Presentation Abstract

Title: Utilizing dynamic contact angle tensiometry to quantify the kinetics of switchable surface rearrangement
Presentation Time: Wednesday, Jun 13, 2012, 1:50 PM - 2:10 PM
Author Block: J. A. Kleingartner, H. Lee, G. H. McKinley, R. E. Cohen;
Massachusetts Institute of Technology, Cambridge, MA.
Category: Wetting
Abstract: Hydrogen bonded thin films consisting of poly(vinyl alcohol) (PVA) and poly(acrylic acid) (PAA) were prepared via the layer-by-layer assembly method at pH 2.0. The abundance of free hydroxyl and carboxylic acid groups in the as-assembled films allows for thermal and chemical modifications that enhance the stability of the materials at higher pH conditions. Hydroxyl terminated poly(ethylene glycol) (PEG) molecules were grafted to the stabilized films at pH 7.4 using glutaraldehyde chemistry. This resulted in a coating that rearranges on a molecular scale with time when contacted with water. In the dry state these films are hydrophobic exhibiting advancing water contact angles near 120°. However, the contact angle decreases as the surface rearranges to allow for more favorable interactions between the water and film surface. Observations of sessile drops revealed a transient decay from 120° to about 55° over a 10 minute time interval.

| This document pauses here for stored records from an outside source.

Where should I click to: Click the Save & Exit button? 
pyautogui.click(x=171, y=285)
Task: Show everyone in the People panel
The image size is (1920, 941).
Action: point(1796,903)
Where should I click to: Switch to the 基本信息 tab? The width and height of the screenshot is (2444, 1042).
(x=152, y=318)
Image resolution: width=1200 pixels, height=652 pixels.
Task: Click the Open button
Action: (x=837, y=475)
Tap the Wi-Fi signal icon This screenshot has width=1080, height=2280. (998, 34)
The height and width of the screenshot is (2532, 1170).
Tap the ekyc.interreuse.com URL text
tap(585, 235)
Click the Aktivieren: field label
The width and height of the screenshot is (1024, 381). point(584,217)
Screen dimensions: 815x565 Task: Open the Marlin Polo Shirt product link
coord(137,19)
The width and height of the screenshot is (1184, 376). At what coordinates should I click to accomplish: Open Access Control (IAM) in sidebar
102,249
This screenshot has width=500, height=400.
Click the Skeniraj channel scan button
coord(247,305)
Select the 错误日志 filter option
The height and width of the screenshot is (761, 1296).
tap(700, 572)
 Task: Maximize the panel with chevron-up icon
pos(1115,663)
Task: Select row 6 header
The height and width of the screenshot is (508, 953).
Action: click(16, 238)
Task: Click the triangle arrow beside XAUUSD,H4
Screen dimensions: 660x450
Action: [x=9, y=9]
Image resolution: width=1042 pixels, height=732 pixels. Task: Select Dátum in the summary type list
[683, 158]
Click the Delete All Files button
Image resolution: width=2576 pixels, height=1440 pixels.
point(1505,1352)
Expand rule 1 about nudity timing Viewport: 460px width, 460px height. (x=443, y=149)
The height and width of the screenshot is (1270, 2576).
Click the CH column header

Utilizing dynamic contact angle tensiometry the kinetics of this surface rearrangement were probed in more detail by advancing and receding water over these surfaces at various rates ranging from 0.01 mm/sec to 1 mm/sec and over a range of temperatures from near 0°C to 30°C. The dimensionless group τV/lcap (where τ is the time constant for surface rearrangement, V is the immersion rate, and lcap is the capillary length) describes a ratio of a time-scale for molecular rearrangement (τ) to a convective time scale for meniscus advancement (lcap /V). A transition from a high contact angle regime to a rearrangement-dominated, low contact angle regime is observed as this dimensionless group passes through unity. These films exhibit complete reversibility in their wetting response, and return to their hydrophobic state upon drying in air. The kinetics of this reverse rearrangement are also being investigated.